▶ [Task statement]:
Leave the pictures out, and repeat exactly each line from the one that holds "[AIRSTREAM Faux Wrought" through the final line of the entries below.

▶ [Dataset items]:
--------------------------------------------------
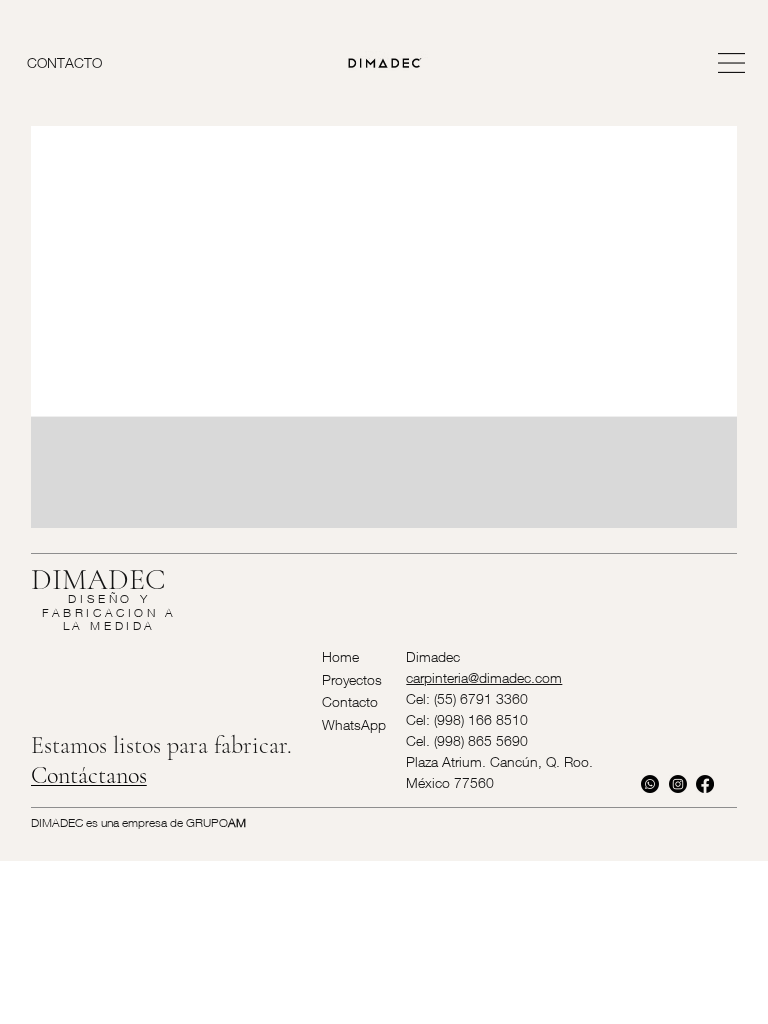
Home (340, 656)
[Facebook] (705, 784)
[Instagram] (678, 784)
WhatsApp (354, 724)
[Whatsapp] (650, 784)
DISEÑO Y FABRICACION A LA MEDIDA (109, 611)
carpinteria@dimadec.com (484, 677)
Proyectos (352, 679)
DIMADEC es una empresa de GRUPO (138, 822)
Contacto (350, 701)
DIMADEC (98, 579)
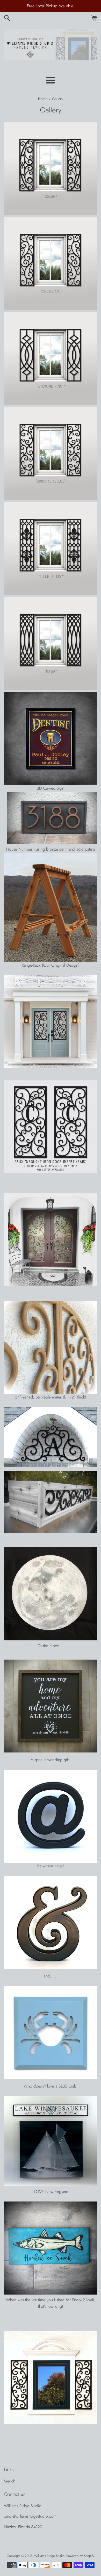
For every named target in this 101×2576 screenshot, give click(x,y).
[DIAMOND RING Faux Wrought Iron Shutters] (50, 404)
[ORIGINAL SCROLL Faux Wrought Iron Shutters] (50, 498)
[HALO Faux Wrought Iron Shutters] (50, 688)
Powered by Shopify (80, 2555)
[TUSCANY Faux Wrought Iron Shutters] (50, 213)
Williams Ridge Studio (49, 2555)
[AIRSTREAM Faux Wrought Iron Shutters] (50, 308)
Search (9, 2481)
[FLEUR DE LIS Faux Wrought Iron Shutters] (50, 594)
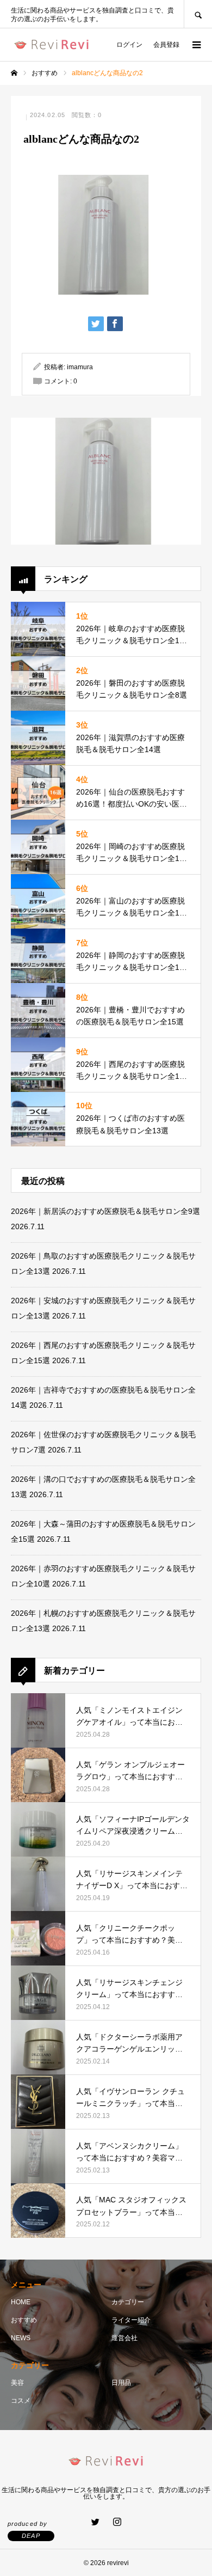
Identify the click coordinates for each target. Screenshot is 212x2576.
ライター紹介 (131, 2320)
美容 (17, 2382)
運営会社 (124, 2338)
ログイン (129, 44)
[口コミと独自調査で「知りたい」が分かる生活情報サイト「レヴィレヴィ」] (51, 44)
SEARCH (198, 14)
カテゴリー (127, 2302)
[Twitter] (95, 2521)
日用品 (121, 2382)
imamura (80, 367)
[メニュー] (195, 44)
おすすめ (24, 2320)
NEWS (20, 2338)
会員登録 (166, 44)
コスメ (20, 2400)
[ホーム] (14, 73)
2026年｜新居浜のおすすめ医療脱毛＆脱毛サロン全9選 (105, 1211)
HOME (20, 2302)
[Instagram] (116, 2521)
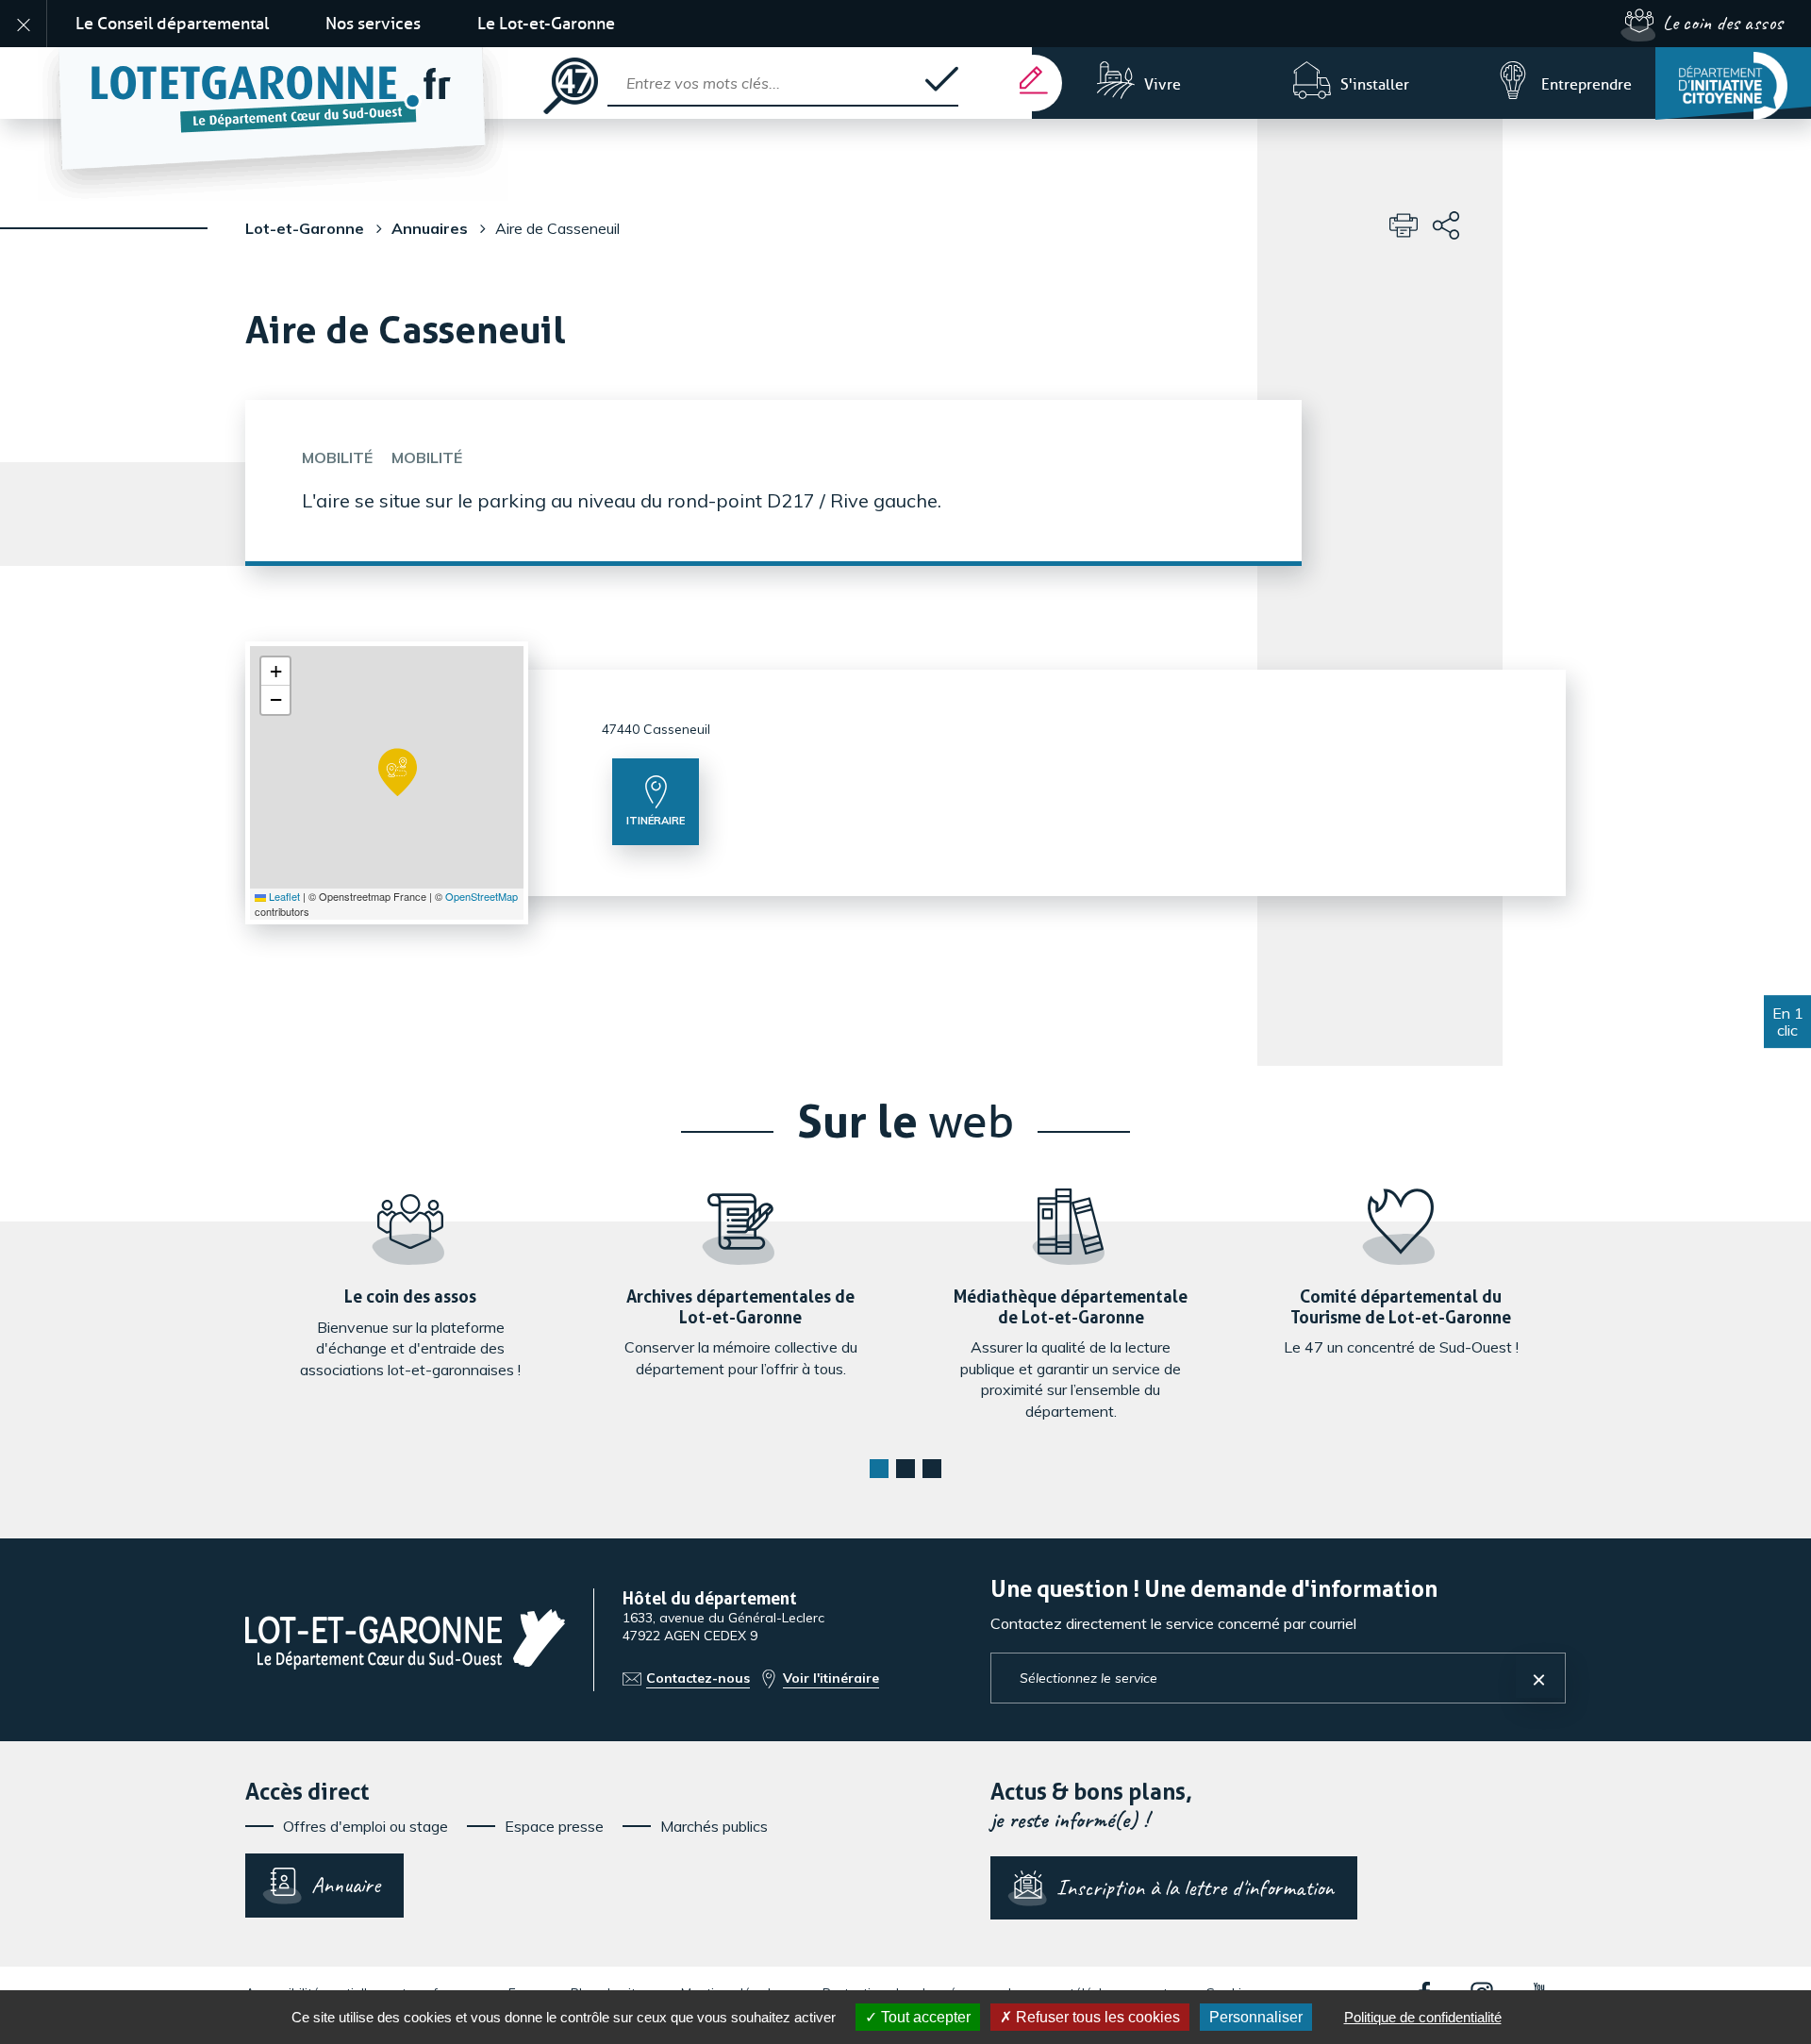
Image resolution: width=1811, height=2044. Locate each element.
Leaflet (283, 896)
--------------------------------------------------
▶ [Task response]:
[AIRSTREAM Faux Wrought Iron Shutters] (50, 308)
Search (9, 2481)
[FLEUR DE LIS Faux Wrought Iron Shutters] (50, 594)
Identify the click coordinates for each target. Screenshot is 212x2576.
ライター紹介 (131, 2320)
美容 (17, 2382)
運営会社 (124, 2338)
ログイン (129, 44)
[口コミと独自調査で「知りたい」が分かる生活情報サイト「レヴィレヴィ」] (51, 44)
SEARCH (198, 14)
カテゴリー (127, 2302)
[Twitter] (95, 2521)
日用品 (121, 2382)
imamura (80, 367)
[メニュー] (195, 44)
おすすめ (24, 2320)
NEWS (20, 2338)
会員登録 (166, 44)
コスメ (20, 2400)
[ホーム] (14, 73)
2026年｜新居浜のおすすめ医療脱毛＆脱毛サロン全9選 (105, 1211)
HOME (20, 2302)
[Instagram] (116, 2521)
Image resolution: width=1811, height=2044. Locate each element.
Leaflet (283, 896)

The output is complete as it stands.